Keeping Your Prostate Happy & Healthy

You should know what your prostate is and what it does. Over 30 million men suffer from prostate conditions that impact their quality of life. Each year over 230,000 men will be diagnosed with prostate cancer and about 30,000 will die from it.

What is the Prostate?
The prostate is a part of your sex organs that produce fluid and contributes to the production of sperm. It’s small, about the size of a walnut, and surrounds the urethra, a tube that takes urine from the bladder to the penis. The urethra also carries semen during ejaculation. The prostate gland grows during puberty and then doesn’t change much until about age 40. Then it begins growing again and may continue to grow with age. Some men aren’t bothered by the growth, but others will develop one of three prostate diseases and sometimes, more than one.

Prostate Screening Tips
According to the Centers for Disease Control & Prevention (CDC), most prostate cancers found by screening are small and slow growing and may not be fatal. Some men may have a faster growing prostate cancer and will benefit from early treatment.

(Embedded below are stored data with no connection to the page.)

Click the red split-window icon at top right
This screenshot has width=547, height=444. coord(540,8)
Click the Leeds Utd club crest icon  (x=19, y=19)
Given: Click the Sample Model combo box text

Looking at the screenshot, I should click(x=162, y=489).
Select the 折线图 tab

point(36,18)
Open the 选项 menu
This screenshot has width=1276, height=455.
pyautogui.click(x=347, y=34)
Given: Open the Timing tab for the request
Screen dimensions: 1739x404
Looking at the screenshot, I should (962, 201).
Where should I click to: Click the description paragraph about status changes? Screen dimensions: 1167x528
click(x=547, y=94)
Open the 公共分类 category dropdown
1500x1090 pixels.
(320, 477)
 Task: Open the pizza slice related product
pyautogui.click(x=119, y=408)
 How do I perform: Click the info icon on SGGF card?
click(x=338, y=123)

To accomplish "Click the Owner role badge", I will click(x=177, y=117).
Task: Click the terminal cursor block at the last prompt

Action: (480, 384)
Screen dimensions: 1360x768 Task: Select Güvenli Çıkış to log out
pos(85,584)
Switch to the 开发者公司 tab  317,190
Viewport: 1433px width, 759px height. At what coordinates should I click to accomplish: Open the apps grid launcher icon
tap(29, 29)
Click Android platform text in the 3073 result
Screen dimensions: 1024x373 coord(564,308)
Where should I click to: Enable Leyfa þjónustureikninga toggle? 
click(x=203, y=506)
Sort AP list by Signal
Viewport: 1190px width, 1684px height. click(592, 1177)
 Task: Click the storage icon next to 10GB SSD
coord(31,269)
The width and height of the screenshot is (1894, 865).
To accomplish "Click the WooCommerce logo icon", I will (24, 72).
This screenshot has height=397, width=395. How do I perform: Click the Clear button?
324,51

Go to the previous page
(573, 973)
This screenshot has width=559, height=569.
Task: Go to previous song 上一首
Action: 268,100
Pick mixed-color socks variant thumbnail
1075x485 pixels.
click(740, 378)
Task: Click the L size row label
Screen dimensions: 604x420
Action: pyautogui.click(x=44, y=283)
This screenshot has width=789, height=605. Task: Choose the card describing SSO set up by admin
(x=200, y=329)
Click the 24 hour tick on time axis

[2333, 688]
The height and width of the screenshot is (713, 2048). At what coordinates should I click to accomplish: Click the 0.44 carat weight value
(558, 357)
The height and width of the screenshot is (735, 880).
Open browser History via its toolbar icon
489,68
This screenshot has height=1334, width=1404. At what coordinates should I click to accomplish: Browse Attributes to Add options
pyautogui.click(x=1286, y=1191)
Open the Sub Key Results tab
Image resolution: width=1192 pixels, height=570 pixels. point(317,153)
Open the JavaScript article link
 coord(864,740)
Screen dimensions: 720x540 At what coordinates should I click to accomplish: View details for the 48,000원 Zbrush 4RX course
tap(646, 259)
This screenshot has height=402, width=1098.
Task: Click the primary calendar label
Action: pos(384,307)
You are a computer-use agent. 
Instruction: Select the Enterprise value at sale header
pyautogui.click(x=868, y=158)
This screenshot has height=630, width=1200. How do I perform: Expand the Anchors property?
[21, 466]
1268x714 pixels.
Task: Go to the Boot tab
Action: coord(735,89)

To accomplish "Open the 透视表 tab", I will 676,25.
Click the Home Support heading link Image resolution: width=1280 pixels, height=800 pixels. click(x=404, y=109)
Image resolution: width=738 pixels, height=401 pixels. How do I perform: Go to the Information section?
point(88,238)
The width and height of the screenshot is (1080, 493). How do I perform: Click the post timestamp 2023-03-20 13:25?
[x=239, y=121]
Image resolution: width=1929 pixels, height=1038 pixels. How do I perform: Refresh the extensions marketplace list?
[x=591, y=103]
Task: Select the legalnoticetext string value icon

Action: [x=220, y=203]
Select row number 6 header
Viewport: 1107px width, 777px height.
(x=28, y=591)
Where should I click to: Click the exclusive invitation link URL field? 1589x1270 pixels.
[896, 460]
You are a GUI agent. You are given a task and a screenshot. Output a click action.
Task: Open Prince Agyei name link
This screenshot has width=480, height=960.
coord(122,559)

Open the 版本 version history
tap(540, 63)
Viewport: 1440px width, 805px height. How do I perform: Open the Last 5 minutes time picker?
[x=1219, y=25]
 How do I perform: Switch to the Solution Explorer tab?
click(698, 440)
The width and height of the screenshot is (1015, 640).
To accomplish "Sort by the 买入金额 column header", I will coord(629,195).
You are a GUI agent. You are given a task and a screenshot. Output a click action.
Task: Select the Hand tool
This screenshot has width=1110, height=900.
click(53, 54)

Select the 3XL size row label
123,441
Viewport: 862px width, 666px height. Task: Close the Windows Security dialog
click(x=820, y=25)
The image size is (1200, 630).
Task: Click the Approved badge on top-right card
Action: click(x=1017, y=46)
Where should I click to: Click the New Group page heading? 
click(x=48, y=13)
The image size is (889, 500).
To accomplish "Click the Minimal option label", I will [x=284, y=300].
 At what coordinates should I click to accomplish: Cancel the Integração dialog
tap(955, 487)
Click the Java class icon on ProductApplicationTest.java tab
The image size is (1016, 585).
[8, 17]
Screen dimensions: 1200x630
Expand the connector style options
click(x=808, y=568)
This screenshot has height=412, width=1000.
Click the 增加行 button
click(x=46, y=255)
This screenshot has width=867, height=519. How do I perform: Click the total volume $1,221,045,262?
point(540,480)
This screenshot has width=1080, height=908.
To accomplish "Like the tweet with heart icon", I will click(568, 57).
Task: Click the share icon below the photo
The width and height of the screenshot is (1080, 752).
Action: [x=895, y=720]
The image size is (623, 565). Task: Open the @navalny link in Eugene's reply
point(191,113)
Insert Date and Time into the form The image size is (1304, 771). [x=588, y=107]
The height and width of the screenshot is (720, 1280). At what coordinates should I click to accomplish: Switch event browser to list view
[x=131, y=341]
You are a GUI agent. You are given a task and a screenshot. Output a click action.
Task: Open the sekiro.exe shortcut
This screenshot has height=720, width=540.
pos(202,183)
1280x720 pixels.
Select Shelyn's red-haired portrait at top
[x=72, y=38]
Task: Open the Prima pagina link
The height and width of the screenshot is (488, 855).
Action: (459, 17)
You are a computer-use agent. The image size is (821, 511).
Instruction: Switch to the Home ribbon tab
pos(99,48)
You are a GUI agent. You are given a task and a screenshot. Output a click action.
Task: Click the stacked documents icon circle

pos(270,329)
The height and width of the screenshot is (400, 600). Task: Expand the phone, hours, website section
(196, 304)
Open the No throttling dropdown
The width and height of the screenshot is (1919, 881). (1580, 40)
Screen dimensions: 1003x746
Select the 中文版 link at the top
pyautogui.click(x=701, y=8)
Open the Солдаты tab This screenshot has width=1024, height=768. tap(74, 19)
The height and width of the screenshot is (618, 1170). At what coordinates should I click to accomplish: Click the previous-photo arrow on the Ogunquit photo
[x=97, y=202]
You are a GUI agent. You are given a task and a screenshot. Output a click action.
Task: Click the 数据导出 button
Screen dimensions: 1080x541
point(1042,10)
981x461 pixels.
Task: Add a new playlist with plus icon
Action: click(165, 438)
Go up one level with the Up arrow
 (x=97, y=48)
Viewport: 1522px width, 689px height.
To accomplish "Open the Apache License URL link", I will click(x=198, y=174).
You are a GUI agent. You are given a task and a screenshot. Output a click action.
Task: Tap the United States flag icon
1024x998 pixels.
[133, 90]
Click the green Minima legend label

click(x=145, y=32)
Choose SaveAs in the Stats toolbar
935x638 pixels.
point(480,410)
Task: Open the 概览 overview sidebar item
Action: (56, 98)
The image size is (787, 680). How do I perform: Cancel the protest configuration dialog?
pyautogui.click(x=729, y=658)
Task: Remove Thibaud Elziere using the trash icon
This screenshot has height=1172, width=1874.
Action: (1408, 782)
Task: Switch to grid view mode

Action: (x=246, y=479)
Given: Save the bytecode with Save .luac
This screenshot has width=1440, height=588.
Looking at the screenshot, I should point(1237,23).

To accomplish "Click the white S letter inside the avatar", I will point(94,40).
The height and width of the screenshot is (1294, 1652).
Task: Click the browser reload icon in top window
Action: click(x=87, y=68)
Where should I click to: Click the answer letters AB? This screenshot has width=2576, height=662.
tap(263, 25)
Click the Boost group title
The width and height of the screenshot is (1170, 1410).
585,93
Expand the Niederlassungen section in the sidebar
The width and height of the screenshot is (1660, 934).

Older men, African-American men, and men who have a family history of prostate cancer have a greater risk for developing prostate cancer. If you are concerned that you may have a greater risk for prostate cancer, talk to your doctor about screening.

Screening for Prostate Cancer
One screening test for prostate cancer is a prostate-specific antigen (PSA) blood test, which can be abnormal (not normal) for several reasons besides prostate cancer. The only way to know if an abnormal test is due to cancer is to do a biopsy. A biopsy is a surgery to get small pieces of the prostate to look at under a microscope. If the biopsy shows there are cancer cells, then your doctor will discuss treatment options.

Treatment of prostate cancer may include:
•Close monitoring and follow-up visits.
•Surgery to remove the prostate.
Side effects from radiation or surgery may include:
•Loss of bladder control
•Problems with your rectum.

Screening Recommendations
Some medical groups have different screening recommendations. Talk with your doctor or nurse to decide together if prostate cancer screening is right for you.